Define $L_f(D)$ to be the set $\{ w \in \Sigma_1^* | \exists(q \in F)\exists(\gamma \in \Gamma^*) . (q_0,w,\epsilon) \vdash^* (q,\epsilon,\gamma)\}$. For each subset $\mathcal{E}$ of $\mathcal{D}$, let $\mathcal{L}_f(\mathcal{E}) = \{L_f(D) | D \in \mathcal{E} \}$.

==Informal discussion==

===AFA Schema===
An AFA schema defines a store or memory with read and write function. The symbols in $\Gamma$ are called storage symbols and the symbols in $I$ are called instructions. The write function $f$ returns a new storage state given the current storage state and an instruction. The read function $g$ returns the current state of memory. Condition (3) insures the empty storage configuration is distinct from other configurations. Condition (4) requires there be an identity instruction that allows the state of memory to remain unchanged while the acceptor changes state or advances the input. Condition (5) assures that the set of storage symbols for any given acceptor is finite.

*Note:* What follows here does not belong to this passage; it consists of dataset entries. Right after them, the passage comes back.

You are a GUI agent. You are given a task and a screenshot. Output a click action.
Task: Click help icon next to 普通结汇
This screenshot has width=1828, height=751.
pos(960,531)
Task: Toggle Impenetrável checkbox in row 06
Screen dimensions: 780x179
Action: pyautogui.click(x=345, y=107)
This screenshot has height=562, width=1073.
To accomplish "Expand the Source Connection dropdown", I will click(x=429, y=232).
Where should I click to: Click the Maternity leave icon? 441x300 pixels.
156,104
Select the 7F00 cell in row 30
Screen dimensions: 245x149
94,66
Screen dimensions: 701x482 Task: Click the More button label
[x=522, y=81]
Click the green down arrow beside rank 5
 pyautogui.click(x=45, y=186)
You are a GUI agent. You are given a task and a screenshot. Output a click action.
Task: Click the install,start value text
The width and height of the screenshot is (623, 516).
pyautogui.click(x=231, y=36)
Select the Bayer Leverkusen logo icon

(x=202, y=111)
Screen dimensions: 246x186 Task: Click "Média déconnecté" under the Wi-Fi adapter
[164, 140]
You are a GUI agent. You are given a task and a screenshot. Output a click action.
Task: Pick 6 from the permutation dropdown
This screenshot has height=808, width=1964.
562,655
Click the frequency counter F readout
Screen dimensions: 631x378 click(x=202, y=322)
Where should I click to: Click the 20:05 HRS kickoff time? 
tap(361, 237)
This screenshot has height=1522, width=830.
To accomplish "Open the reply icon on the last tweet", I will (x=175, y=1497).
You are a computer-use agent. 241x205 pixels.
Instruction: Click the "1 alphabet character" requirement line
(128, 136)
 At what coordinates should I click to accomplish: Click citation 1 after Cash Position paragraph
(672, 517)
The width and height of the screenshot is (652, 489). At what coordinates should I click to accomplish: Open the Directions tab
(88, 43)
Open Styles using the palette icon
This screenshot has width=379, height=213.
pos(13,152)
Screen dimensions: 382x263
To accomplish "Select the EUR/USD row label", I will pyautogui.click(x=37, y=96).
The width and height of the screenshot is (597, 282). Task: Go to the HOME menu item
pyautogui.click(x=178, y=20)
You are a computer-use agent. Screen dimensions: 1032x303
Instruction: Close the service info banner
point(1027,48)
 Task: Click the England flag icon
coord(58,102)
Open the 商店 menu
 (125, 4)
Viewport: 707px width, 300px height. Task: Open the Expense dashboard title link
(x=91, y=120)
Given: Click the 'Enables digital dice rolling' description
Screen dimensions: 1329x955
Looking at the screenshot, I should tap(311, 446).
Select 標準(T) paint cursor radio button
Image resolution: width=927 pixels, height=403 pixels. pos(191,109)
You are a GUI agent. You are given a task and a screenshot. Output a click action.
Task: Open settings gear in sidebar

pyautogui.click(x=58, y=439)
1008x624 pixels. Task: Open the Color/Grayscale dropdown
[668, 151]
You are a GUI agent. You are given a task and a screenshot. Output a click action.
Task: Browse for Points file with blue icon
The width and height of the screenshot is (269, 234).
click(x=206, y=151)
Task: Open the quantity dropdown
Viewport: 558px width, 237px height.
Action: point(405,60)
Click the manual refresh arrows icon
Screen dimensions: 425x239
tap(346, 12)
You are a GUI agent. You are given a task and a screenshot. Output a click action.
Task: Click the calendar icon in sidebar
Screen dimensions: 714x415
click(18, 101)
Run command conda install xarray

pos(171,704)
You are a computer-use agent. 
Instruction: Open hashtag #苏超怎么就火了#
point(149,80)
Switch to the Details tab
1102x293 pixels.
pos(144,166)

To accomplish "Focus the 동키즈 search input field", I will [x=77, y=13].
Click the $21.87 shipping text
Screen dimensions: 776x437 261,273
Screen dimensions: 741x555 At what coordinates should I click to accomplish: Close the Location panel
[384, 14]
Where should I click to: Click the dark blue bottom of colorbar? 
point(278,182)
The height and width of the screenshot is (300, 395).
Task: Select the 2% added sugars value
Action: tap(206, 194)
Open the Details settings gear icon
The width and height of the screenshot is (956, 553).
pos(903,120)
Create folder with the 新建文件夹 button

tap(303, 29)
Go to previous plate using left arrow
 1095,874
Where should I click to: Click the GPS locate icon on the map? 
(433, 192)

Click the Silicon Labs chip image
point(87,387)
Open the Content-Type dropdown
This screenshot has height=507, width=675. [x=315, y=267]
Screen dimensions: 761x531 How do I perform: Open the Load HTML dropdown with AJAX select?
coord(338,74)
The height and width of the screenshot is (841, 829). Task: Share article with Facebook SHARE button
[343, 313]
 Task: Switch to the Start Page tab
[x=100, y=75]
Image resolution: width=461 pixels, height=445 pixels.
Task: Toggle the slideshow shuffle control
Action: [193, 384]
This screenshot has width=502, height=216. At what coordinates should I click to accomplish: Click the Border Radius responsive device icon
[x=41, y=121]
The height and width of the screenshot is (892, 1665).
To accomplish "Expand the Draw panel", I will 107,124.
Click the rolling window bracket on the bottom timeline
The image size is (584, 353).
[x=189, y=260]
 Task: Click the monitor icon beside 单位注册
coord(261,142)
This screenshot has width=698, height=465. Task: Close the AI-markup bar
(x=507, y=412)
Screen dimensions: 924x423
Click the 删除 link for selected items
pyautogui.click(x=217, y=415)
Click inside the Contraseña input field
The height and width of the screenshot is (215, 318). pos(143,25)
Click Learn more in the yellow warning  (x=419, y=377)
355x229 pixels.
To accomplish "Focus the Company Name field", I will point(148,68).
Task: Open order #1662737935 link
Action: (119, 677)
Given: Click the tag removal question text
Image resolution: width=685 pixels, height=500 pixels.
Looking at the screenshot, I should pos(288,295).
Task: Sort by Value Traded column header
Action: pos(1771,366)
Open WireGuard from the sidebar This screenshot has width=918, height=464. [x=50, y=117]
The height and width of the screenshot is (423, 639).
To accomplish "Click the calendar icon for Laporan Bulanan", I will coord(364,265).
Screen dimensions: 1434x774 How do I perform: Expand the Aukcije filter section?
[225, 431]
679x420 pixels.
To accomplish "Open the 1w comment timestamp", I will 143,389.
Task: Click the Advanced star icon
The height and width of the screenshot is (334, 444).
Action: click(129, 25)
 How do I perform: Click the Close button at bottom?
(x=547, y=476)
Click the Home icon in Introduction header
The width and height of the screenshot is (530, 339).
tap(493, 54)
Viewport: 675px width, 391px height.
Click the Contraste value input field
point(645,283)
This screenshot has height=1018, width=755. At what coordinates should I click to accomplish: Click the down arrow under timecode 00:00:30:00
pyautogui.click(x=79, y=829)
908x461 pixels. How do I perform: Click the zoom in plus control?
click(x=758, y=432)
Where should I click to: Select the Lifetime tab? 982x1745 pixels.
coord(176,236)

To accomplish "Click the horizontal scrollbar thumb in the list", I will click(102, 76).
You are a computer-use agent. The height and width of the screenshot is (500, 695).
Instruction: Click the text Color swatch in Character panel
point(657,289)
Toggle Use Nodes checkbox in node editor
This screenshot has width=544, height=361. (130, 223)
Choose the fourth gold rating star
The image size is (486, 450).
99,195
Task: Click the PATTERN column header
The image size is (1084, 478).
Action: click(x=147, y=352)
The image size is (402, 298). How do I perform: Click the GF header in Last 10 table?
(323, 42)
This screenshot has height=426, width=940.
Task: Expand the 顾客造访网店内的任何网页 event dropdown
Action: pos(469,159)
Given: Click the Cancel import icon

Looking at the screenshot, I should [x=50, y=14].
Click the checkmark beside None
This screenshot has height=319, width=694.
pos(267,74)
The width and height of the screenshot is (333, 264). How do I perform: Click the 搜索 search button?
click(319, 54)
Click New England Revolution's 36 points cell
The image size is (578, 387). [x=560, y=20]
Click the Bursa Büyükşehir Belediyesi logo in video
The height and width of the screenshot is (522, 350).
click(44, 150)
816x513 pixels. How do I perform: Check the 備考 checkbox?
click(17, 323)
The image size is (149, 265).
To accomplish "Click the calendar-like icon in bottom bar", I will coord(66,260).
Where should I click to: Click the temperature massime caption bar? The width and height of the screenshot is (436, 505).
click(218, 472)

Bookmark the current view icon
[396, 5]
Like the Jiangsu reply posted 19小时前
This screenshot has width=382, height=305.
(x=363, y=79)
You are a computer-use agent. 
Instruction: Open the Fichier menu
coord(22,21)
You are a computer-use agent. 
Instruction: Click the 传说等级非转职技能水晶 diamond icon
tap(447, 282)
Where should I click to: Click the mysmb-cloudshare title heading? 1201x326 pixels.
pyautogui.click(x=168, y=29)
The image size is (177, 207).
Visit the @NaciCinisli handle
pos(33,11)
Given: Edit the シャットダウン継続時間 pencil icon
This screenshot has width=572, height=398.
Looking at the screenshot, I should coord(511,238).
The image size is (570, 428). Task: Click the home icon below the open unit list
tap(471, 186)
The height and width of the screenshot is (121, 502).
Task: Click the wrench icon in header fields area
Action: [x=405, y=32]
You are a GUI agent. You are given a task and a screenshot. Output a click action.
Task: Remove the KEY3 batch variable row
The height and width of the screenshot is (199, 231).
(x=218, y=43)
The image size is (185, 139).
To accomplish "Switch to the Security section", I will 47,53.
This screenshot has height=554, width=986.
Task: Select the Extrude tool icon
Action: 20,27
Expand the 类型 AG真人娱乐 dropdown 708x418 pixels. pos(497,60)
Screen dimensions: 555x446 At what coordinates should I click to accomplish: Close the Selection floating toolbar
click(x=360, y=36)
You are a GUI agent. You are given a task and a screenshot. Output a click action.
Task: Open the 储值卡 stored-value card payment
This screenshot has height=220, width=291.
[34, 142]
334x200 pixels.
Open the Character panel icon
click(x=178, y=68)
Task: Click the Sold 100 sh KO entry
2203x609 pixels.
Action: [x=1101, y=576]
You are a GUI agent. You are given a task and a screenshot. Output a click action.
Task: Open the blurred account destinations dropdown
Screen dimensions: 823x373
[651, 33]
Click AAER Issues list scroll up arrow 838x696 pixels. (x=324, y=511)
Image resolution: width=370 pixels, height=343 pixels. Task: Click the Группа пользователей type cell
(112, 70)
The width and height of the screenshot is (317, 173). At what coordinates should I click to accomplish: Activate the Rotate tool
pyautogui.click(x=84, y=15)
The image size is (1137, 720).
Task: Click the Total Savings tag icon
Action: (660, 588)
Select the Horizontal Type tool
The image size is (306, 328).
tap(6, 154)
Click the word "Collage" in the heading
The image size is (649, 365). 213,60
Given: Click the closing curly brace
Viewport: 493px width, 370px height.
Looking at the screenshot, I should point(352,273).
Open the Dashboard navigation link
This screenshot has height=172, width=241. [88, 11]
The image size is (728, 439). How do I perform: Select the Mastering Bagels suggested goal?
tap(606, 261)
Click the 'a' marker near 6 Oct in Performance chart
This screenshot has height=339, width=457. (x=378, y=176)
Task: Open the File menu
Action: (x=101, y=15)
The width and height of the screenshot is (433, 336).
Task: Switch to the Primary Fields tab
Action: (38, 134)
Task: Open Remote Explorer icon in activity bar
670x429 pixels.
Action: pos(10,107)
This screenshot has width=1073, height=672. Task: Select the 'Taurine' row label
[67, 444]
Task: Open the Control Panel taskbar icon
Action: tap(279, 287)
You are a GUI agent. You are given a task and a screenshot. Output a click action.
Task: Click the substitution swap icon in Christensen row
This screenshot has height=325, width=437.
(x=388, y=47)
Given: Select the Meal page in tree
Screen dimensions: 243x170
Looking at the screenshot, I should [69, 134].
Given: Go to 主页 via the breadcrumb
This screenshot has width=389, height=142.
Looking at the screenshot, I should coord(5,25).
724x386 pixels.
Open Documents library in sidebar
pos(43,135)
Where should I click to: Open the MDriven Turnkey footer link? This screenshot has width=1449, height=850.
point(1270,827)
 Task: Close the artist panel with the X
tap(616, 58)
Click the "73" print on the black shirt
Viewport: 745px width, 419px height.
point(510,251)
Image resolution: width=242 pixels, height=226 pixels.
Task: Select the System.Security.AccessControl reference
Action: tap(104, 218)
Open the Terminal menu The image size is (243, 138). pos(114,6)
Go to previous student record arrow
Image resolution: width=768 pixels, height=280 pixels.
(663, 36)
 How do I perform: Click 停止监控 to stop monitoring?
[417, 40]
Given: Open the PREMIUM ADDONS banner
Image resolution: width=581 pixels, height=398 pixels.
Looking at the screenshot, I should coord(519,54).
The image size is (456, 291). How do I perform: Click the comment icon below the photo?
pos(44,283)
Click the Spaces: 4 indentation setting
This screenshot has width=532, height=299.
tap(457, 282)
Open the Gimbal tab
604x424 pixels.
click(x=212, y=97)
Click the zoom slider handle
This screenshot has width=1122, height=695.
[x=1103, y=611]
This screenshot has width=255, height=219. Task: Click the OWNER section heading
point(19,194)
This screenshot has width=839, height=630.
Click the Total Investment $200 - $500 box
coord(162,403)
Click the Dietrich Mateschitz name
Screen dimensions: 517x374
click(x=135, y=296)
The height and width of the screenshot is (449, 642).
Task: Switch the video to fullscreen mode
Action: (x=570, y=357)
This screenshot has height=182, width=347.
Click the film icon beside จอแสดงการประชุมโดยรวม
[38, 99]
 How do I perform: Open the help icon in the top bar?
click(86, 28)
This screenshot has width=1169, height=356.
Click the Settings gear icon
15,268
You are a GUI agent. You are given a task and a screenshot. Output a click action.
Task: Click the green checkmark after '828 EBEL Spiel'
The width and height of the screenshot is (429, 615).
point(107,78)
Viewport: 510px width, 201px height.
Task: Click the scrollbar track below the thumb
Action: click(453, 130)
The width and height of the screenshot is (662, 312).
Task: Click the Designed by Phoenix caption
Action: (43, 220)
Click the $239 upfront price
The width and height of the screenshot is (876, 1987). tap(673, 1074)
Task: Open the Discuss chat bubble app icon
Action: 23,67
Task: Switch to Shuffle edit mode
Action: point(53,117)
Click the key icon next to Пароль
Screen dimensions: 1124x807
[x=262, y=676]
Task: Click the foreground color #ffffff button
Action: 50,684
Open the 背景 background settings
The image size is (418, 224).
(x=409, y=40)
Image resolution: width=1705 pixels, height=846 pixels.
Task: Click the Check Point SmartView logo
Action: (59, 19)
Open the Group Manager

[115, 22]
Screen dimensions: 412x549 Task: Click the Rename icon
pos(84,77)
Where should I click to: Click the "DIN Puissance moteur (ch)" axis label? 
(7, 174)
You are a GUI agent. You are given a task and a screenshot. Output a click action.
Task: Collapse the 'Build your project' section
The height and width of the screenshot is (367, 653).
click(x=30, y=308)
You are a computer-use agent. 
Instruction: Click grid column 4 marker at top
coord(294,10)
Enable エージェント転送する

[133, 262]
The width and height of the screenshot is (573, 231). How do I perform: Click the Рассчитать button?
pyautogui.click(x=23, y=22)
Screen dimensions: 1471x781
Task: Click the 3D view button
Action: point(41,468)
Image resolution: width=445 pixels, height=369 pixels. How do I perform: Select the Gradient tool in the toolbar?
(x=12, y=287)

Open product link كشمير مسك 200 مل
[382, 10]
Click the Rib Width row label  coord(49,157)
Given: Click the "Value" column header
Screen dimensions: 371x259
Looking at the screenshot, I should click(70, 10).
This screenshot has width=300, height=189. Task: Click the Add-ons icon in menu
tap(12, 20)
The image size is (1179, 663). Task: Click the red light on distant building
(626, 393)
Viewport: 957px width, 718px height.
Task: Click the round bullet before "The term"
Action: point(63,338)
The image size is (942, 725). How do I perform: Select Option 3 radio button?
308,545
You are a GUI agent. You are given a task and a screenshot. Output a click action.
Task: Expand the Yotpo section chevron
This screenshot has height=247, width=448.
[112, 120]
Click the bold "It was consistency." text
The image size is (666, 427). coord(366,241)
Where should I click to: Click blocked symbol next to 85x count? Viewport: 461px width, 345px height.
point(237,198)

===Abstract family of acceptors===
An AFA is the set of all acceptors over a given pair of state and input alphabets which have the same storage mechanism defined by a given AFA schema. The $\vdash$ relation defines one step in the operation of an acceptor. $L_f(D)$ is the set of words accepted by acceptor $D$ by having the acceptor enter an accepting state. $L(D)$ is the set of words accepted by acceptor $D$ by having the acceptor simultaneously enter an accepting state and having an empty storage.

The abstract acceptors defined by AFA are generalizations of other types of acceptors (e.g. finite-state automata, pushdown automata, etc.). They have a finite state control like other automata, but their internal storage may vary widely from the stacks and tapes used in classical automata.

==Results from AFL theory==
The main result from AFL theory is that a family of languages $\mathcal{L}$ is a full AFL if and only if $\mathcal{L} = \mathcal{L}(\mathcal{D})$ for some AFA $(\Omega, \mathcal{D})$. Equally important is the result that $\mathcal{L}$ is a full semi-AFL if and only if $\mathcal{L} = \mathcal{L}_f(\mathcal{D})$ for some AFA $(\Omega, \mathcal{D})$.

==Origins==

Seymour Ginsburg of the University of Southern California and Sheila Greibach of Harvard University first presented their AFL theory paper at the IEEE Eighth Annual Symposium on Switching and Automata Theory in 1967.